* **EXERCISE MATERIALS**

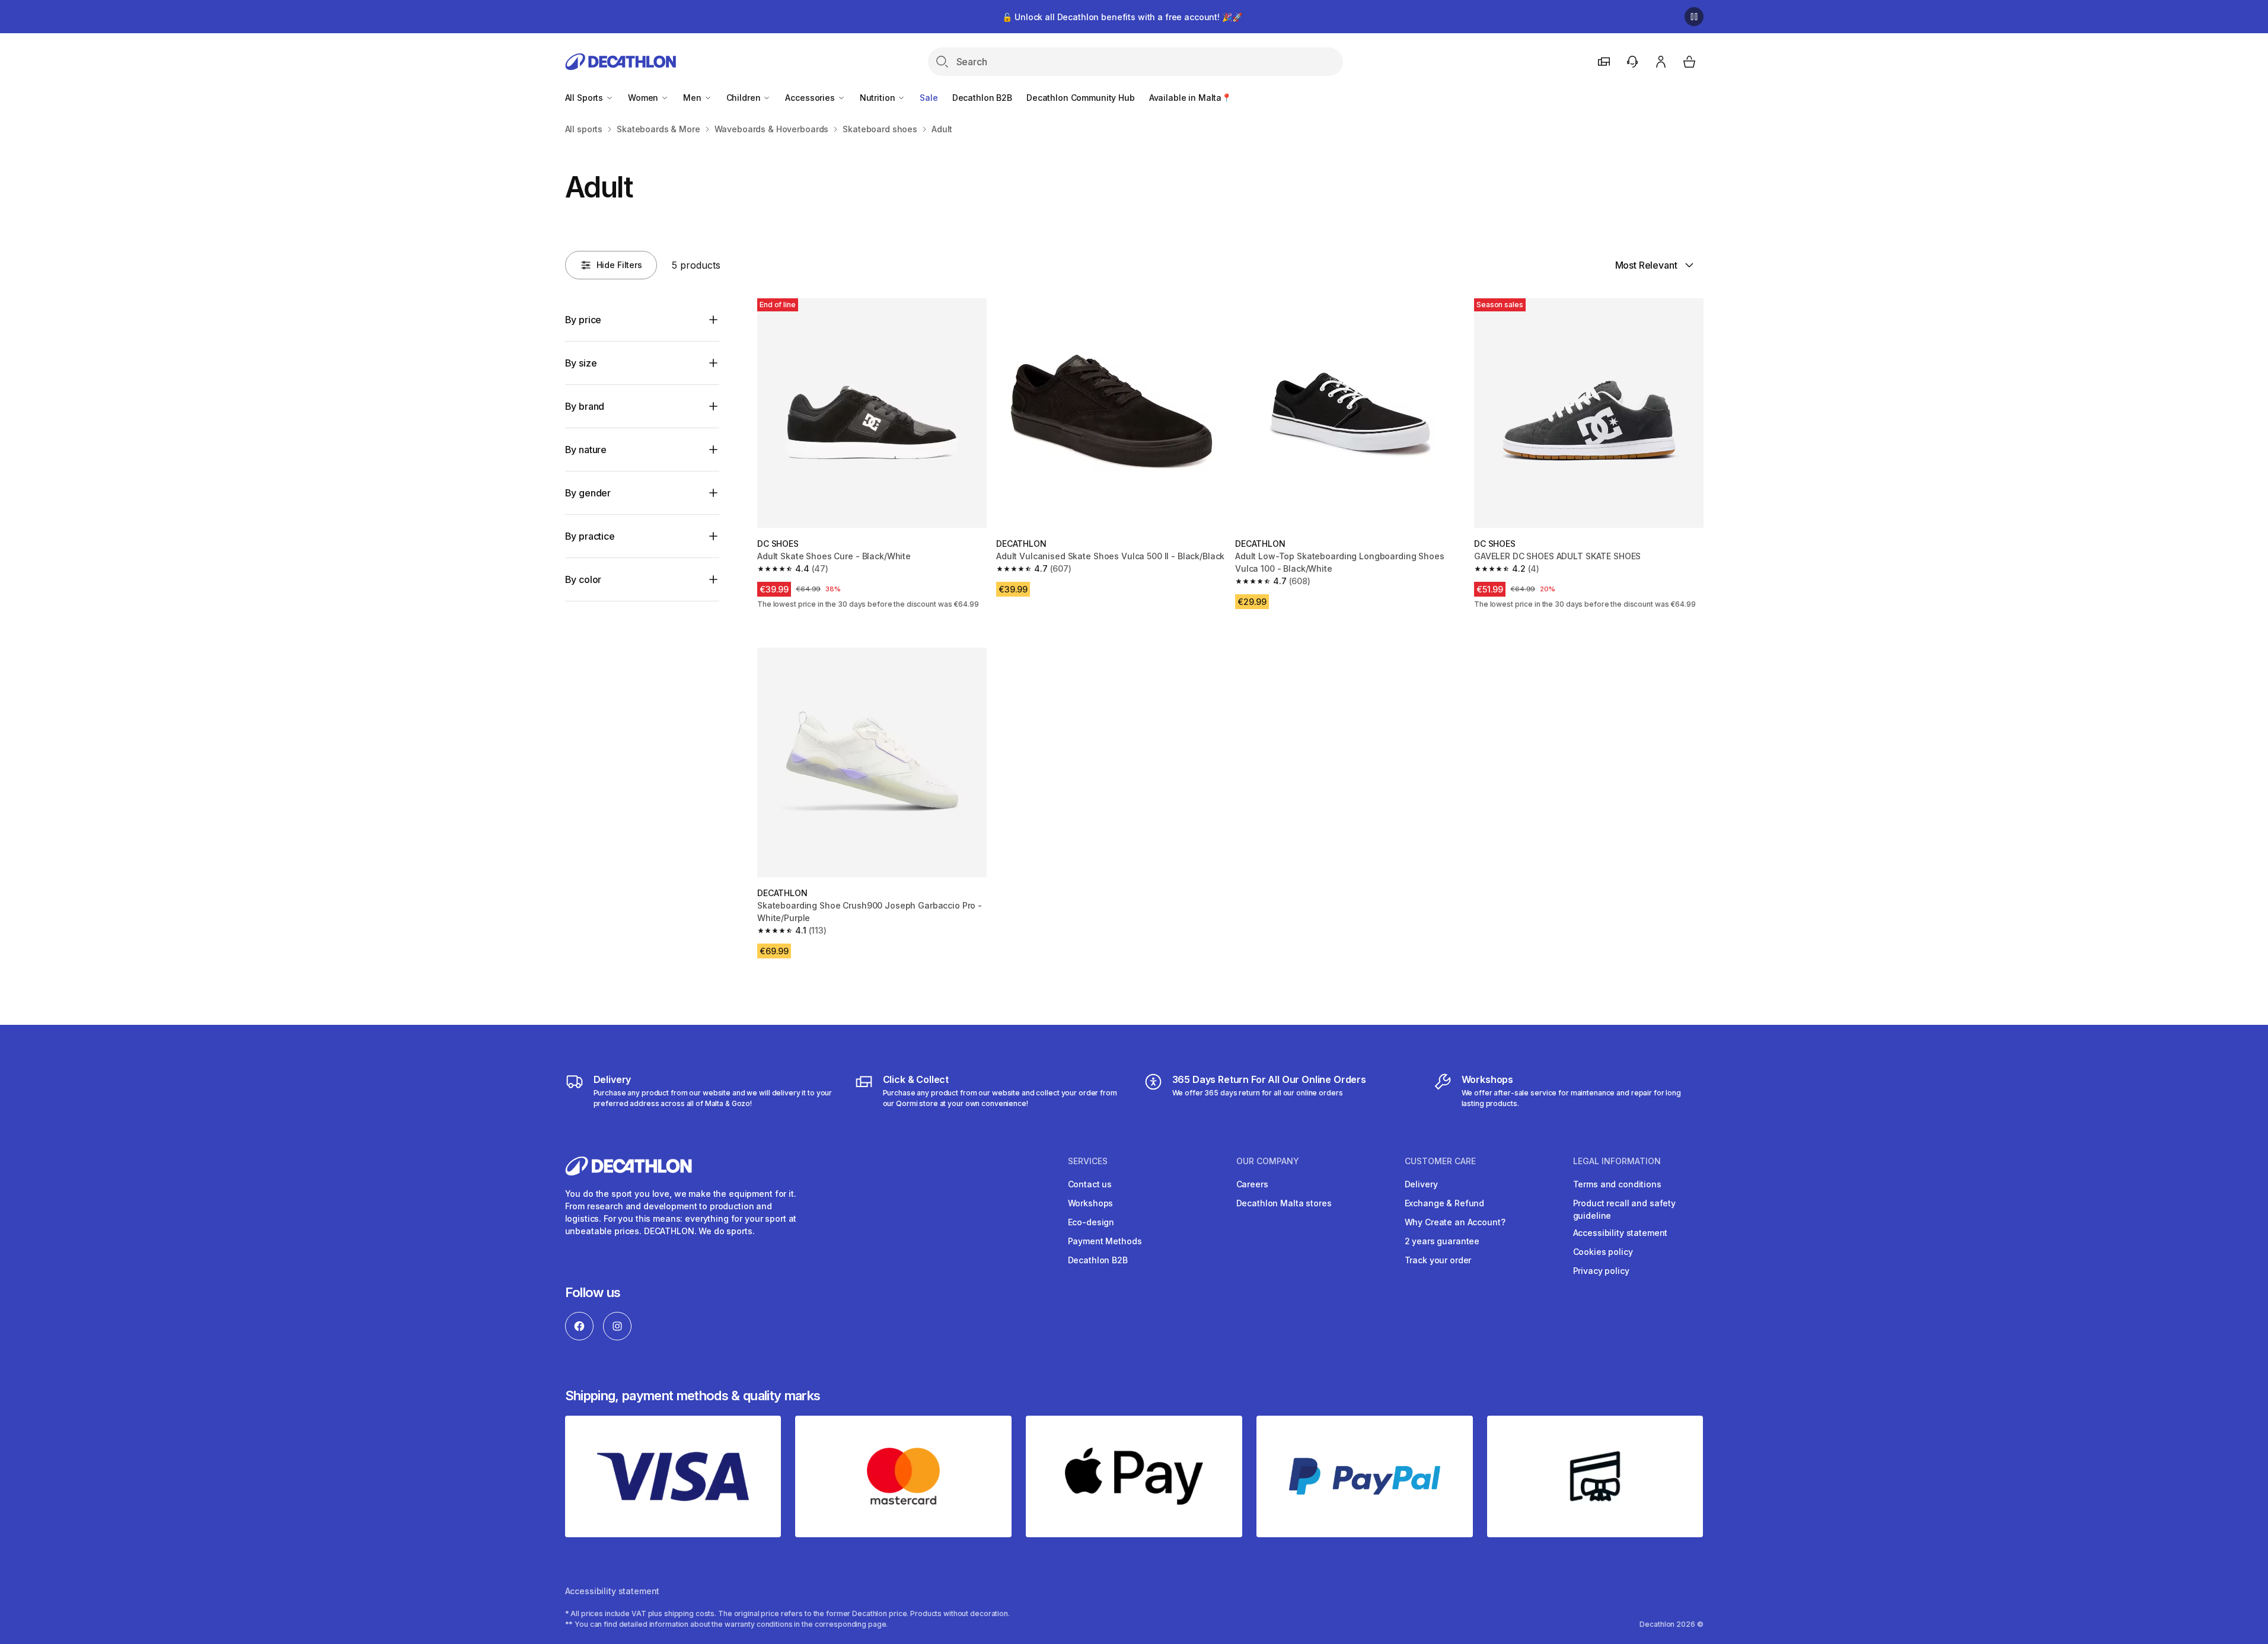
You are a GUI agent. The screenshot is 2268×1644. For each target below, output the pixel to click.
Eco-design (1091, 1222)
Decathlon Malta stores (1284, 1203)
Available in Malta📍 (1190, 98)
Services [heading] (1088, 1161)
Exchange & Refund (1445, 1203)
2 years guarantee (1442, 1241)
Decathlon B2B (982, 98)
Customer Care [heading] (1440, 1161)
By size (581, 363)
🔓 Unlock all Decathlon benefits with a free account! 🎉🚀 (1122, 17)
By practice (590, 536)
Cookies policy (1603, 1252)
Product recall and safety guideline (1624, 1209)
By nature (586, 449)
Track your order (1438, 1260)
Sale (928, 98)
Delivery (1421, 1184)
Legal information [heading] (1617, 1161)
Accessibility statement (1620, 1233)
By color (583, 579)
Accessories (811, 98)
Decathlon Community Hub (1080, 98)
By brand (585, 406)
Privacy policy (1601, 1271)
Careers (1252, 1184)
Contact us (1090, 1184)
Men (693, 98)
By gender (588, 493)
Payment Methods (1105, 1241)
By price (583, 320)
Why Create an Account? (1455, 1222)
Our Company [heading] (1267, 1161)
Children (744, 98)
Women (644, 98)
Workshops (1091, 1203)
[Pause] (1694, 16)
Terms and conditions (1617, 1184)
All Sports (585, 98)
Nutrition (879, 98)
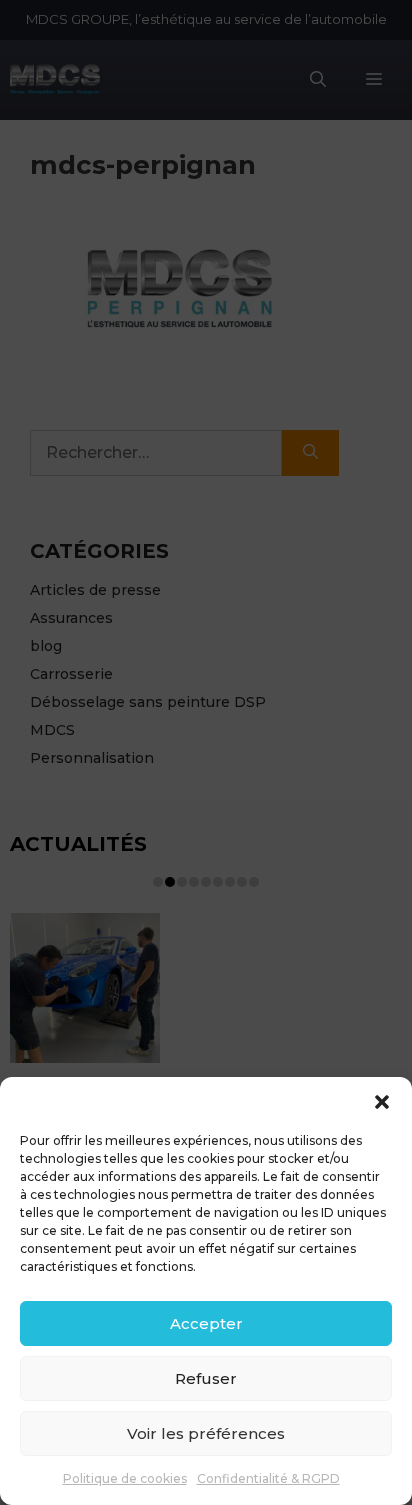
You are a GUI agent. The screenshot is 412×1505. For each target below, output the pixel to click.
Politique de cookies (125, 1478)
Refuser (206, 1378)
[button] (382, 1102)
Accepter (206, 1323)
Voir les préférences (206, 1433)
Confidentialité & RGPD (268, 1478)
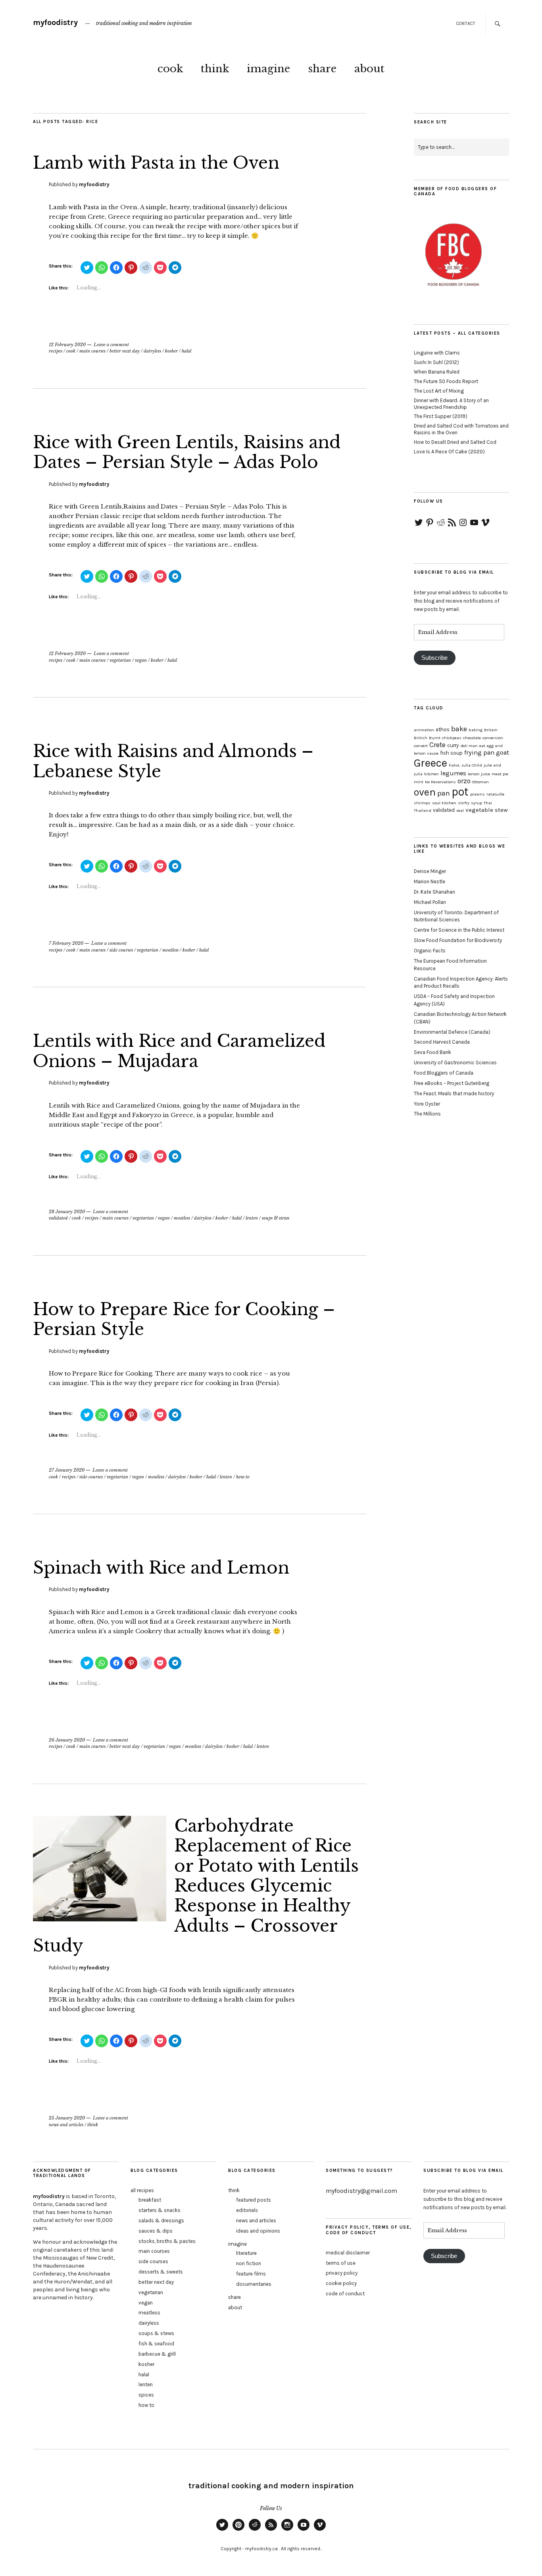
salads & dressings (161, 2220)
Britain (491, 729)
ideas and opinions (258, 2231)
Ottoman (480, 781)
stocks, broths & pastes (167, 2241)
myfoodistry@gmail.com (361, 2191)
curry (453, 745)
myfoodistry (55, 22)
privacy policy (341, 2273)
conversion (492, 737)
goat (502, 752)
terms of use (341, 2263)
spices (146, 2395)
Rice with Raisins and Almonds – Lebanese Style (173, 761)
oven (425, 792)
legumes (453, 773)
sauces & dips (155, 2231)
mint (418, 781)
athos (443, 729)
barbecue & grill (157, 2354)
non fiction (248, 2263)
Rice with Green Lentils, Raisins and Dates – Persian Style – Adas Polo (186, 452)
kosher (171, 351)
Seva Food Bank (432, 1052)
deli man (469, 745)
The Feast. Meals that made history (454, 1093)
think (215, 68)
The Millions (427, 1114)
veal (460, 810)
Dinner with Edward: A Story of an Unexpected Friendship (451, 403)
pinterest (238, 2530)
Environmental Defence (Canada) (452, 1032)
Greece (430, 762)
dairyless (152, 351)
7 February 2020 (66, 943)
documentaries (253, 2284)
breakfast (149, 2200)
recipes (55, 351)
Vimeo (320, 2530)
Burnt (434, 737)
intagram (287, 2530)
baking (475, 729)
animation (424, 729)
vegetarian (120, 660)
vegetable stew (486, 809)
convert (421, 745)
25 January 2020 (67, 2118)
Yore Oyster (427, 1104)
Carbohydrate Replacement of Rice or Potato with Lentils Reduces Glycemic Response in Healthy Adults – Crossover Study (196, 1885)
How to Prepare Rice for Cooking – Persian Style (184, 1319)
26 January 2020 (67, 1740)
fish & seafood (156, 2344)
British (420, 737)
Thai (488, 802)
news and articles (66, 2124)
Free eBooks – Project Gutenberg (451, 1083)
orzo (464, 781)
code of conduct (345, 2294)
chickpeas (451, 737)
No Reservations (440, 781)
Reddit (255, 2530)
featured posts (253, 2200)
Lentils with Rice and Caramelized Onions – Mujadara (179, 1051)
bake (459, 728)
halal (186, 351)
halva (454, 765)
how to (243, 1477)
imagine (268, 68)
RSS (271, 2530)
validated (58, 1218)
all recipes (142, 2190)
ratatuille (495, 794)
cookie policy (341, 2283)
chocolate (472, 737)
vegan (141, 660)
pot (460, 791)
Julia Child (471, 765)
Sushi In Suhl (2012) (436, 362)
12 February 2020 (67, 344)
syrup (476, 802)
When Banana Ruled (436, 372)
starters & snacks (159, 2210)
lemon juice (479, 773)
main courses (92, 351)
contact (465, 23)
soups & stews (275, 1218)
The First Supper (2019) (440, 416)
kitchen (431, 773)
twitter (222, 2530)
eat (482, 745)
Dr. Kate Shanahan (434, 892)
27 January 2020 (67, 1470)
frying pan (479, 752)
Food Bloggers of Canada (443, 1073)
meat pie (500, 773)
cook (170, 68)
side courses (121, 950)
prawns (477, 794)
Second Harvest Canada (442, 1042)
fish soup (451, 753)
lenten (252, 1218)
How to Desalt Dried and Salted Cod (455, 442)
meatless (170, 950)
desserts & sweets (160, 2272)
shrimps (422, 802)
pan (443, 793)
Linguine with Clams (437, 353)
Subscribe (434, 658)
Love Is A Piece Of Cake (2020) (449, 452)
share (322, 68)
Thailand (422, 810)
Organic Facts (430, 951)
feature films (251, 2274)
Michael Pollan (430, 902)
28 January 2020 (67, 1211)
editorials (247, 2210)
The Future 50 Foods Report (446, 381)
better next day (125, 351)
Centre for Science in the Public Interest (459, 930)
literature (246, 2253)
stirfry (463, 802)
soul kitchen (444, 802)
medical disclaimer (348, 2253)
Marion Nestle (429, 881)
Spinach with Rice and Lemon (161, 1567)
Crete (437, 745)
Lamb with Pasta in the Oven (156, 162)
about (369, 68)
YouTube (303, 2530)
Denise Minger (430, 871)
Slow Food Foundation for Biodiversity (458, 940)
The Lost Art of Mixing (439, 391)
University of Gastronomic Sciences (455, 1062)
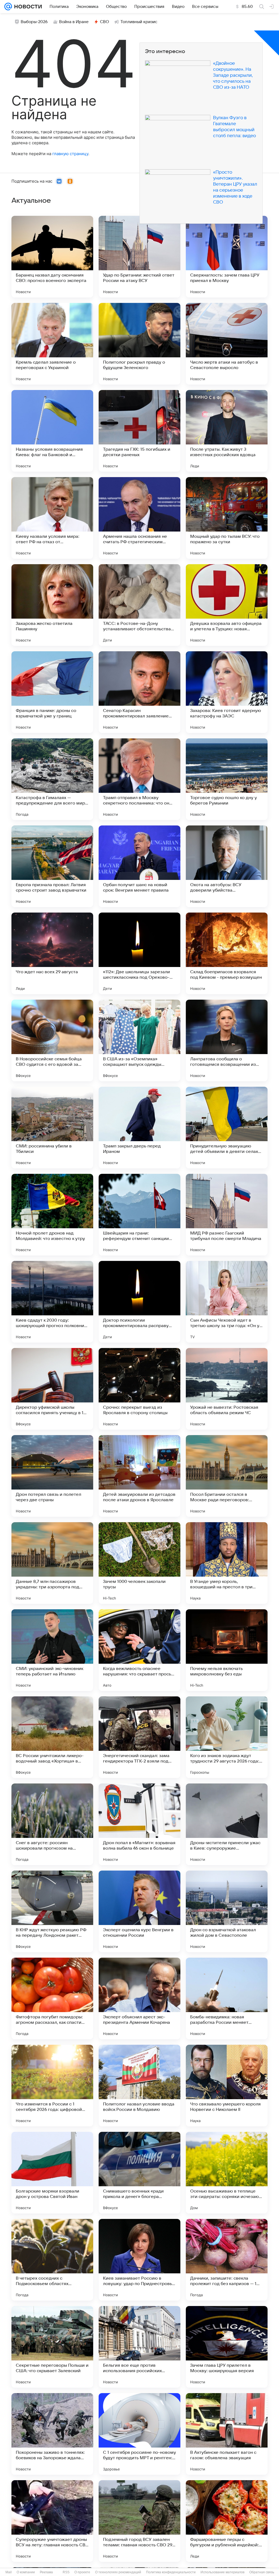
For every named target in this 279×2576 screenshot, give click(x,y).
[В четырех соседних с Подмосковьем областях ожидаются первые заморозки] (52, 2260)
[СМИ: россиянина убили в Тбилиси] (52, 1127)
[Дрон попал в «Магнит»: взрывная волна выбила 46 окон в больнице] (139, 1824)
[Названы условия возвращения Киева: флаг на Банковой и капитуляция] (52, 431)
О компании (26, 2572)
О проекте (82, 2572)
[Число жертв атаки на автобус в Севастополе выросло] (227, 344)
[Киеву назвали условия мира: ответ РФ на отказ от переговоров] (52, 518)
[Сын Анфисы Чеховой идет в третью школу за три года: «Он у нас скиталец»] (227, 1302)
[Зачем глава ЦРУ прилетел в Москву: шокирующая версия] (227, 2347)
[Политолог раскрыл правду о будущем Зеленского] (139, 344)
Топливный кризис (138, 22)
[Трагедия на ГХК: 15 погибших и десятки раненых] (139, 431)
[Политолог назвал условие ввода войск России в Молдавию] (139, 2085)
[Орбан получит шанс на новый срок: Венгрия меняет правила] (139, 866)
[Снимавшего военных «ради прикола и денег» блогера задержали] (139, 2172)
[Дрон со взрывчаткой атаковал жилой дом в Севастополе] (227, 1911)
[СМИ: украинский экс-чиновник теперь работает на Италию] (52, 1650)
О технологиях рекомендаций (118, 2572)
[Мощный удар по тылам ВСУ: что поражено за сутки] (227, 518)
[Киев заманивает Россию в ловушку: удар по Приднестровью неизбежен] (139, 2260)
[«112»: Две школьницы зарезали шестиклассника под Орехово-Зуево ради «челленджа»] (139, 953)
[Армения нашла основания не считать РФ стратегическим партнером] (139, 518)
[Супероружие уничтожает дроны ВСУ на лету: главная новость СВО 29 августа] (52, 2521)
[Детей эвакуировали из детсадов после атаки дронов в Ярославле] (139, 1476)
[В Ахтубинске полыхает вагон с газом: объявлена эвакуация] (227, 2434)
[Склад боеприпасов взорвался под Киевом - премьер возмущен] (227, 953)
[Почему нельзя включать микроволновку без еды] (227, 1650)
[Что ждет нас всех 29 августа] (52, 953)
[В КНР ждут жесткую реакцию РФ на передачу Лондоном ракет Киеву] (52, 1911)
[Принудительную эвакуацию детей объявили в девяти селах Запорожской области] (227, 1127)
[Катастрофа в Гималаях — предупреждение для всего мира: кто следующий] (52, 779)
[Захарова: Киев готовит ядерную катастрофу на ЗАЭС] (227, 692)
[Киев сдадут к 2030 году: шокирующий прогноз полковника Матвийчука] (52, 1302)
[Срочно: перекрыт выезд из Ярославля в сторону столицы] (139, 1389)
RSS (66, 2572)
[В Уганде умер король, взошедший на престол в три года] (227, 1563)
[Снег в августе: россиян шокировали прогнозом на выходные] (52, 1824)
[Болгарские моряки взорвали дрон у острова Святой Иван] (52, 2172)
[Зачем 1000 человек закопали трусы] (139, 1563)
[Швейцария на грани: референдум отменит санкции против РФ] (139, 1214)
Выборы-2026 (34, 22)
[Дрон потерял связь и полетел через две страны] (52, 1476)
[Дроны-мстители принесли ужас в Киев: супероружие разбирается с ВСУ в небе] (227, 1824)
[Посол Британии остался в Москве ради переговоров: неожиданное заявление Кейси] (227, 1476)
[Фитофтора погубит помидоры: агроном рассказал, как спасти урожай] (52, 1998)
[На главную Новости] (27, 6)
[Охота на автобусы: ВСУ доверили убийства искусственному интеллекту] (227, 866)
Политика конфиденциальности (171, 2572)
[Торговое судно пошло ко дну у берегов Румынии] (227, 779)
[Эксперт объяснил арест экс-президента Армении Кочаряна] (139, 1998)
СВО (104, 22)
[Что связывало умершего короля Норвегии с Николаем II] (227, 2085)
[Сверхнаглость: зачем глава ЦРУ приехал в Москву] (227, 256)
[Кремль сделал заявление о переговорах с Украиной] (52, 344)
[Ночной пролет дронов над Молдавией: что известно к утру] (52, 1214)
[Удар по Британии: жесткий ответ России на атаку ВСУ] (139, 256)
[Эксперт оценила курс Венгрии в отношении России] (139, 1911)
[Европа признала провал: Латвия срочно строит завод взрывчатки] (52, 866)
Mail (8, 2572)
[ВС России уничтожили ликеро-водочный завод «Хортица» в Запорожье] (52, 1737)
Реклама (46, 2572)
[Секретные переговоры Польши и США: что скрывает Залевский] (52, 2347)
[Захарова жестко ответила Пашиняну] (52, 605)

* **TASK**
The answer is those lines of the material above that run from the one containing "Workshops (1091, 1203)" up to and including the one containing "Accepter (206, 1323)", restated exactly and without images.

* **TASK ANSWER**
Workshops (1091, 1203)
[Pause] (1694, 16)
Terms and conditions (1617, 1184)
All Sports (585, 98)
Nutrition (879, 98)
You are a GUI agent. The screenshot is 412×1505. For each target below, output the pixel to click.
Politique de cookies (125, 1478)
Refuser (206, 1378)
[button] (382, 1102)
Accepter (206, 1323)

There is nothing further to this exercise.